League of Dragons Page 86

They nearly passed Accendare, fleeing back to the safety of the French lines as Iskierka gleefully scorched her escort, and the faint sound of huzzahs reached them from the ground, a few shots fired off by way of greeting or celebration. But for the most part the Russians and the Prussians were making urgent use of every moment that had been won them. The guns sheltered inside the bayonet-bristling squares of infantry were now dragged swiftly into a line on the low hills overlooking the road, and began almost at once to fire steadily, establishing a slender cordon of safety the French dragons could not fly across with impunity. And almost at once, the main body of the corps began to make an orderly retreat—men marching out from the back walls of the city, despite conflagration behind them, and streaming away along the road to the east.

Iskierka and the Cossacks swung back to join Temeraire. They still made only a very small band, against the French numbers. And this retreat they should now have to defend with only that thin support of guns, for an hour. The French were already halting the bombardment, Laurence saw: the dragons were going to ground, in companies, and setting down their burdens. In a moment the full force of that attack would be upon them.

“We can make very little plan of battle, ignorant as we are of all knowledge of the enemy’s dispositions, and so outnumbered as we must expect to find ourselves,” Laurence had said before their departure, to his small knot of captains. “If a defensive line can be established, Temeraire and Iskierka will give the lead: let your beasts do their best to support them.

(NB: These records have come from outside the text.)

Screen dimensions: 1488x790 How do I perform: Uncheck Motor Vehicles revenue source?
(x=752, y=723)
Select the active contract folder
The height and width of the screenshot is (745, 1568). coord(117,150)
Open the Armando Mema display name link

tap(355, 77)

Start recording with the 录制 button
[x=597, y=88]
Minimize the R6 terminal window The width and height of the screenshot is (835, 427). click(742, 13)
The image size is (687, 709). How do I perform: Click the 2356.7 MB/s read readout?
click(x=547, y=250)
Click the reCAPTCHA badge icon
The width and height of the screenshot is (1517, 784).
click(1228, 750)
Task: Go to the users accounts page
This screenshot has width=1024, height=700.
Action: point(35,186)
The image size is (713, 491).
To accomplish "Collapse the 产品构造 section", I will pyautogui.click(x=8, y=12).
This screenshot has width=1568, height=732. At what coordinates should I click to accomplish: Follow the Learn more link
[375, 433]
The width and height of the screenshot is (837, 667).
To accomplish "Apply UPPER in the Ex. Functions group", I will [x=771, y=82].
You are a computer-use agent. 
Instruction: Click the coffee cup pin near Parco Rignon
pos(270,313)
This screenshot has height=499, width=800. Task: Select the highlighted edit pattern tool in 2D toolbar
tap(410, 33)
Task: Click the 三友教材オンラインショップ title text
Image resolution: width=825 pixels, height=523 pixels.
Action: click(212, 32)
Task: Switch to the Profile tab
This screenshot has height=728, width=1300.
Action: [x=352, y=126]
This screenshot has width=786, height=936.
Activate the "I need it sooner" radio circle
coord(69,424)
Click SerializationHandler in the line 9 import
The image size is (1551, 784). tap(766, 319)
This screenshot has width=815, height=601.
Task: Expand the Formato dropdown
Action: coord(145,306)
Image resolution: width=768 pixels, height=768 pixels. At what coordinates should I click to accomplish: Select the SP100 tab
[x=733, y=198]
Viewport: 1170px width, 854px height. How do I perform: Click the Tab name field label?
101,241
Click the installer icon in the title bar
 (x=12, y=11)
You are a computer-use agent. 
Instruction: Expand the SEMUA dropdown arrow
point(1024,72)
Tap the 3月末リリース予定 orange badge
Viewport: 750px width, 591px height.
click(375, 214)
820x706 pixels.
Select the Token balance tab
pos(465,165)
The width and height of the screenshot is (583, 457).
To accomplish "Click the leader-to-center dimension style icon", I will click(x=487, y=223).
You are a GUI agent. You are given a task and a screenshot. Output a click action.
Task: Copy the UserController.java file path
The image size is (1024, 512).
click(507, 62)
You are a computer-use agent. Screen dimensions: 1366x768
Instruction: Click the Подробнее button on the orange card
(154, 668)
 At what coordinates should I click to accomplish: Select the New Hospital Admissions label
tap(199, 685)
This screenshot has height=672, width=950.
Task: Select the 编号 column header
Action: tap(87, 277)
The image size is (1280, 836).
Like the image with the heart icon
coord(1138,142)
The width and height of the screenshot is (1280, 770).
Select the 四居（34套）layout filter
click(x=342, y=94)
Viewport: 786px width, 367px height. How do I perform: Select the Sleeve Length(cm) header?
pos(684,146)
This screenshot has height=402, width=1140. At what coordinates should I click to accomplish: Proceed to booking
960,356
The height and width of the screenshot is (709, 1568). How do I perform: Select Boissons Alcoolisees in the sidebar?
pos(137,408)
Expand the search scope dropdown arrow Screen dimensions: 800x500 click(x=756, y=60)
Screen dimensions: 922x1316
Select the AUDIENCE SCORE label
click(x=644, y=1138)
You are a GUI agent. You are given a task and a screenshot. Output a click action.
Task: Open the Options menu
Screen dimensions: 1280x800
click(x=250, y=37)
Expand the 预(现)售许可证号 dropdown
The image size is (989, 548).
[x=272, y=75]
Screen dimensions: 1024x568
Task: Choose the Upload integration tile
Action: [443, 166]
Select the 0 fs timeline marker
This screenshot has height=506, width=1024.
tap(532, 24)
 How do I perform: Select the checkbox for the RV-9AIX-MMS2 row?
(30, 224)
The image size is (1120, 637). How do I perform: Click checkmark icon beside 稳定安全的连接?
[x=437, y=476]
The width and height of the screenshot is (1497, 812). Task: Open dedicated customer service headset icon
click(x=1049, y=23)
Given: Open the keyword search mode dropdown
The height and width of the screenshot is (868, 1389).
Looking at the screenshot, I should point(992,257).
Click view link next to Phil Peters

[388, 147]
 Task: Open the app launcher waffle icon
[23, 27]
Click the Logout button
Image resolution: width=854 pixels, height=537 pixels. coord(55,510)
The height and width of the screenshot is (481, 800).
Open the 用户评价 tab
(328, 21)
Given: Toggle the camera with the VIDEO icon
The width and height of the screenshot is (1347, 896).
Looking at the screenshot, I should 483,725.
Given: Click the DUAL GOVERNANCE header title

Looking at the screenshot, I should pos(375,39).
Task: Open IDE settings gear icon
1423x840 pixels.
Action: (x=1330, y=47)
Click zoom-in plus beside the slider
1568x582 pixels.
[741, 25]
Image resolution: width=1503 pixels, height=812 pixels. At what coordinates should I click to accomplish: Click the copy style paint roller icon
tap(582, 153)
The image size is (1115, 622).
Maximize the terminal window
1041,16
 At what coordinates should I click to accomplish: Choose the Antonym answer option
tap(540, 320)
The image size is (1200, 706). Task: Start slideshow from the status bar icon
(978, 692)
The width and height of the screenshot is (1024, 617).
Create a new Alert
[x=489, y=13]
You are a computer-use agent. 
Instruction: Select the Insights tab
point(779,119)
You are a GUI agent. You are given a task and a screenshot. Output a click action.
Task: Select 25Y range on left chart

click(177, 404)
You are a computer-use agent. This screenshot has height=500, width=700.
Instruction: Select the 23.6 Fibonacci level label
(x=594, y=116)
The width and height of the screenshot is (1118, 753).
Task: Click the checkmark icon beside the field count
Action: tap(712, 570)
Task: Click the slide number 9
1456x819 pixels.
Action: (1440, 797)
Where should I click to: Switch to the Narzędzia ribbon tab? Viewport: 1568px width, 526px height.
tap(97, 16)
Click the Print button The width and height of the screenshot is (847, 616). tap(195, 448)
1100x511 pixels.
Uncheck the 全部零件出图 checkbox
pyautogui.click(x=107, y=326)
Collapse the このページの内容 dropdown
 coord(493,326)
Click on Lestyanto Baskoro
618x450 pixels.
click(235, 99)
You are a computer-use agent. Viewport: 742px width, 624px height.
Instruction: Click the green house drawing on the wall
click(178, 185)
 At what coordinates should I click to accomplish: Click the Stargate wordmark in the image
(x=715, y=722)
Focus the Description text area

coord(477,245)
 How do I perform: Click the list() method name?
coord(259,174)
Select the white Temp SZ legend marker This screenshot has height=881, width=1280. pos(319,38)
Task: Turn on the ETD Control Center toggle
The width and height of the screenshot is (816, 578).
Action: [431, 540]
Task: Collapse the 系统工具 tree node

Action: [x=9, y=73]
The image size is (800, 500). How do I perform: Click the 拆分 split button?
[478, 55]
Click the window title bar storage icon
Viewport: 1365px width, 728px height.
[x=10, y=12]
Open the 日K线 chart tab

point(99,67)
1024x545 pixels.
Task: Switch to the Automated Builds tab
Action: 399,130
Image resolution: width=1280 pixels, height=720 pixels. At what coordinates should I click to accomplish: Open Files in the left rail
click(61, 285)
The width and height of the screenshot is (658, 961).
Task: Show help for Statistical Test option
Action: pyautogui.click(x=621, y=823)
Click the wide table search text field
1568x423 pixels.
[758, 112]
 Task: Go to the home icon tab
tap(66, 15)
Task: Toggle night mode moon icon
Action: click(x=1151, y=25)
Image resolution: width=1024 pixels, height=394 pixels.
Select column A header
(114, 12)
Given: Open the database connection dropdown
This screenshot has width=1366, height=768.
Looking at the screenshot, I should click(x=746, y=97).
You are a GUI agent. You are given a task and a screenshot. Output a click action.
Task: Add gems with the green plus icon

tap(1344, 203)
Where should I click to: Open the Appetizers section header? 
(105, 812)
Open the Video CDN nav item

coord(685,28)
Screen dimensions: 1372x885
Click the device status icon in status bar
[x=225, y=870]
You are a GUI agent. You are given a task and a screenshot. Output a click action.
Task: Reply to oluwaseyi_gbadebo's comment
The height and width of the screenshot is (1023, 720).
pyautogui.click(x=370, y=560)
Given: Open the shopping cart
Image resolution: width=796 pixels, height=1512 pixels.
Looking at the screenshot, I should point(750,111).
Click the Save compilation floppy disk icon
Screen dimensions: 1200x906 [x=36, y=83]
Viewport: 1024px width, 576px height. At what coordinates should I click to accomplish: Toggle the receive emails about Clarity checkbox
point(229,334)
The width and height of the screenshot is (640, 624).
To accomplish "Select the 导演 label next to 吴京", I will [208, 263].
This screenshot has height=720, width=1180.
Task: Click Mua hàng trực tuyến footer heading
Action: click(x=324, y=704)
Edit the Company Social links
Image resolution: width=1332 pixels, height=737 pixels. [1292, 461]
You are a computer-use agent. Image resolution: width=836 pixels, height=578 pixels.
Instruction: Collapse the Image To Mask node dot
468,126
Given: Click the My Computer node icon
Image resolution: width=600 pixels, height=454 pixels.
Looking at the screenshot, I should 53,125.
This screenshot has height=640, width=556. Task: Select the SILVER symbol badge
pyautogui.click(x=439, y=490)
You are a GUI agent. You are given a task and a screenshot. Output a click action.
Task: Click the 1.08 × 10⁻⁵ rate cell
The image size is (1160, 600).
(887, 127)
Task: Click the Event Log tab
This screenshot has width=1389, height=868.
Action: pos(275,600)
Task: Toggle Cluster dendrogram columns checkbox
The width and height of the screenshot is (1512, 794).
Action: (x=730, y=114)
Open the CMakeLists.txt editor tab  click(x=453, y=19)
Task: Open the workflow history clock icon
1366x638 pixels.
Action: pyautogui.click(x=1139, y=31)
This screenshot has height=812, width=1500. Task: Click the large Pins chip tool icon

We will at all times attempt to remain above boarding-speed, and accept the sacrifice of accuracy. I have full confidence that every man—every officer—and dragon will do his duty,” he finished, a little awkwardly altering his remarks, as among the company stood all five women under his command—whom he should now have to expose to so extraordinary a risk. But the Xenicas were the heaviest of the fast dragons, and could not be spared.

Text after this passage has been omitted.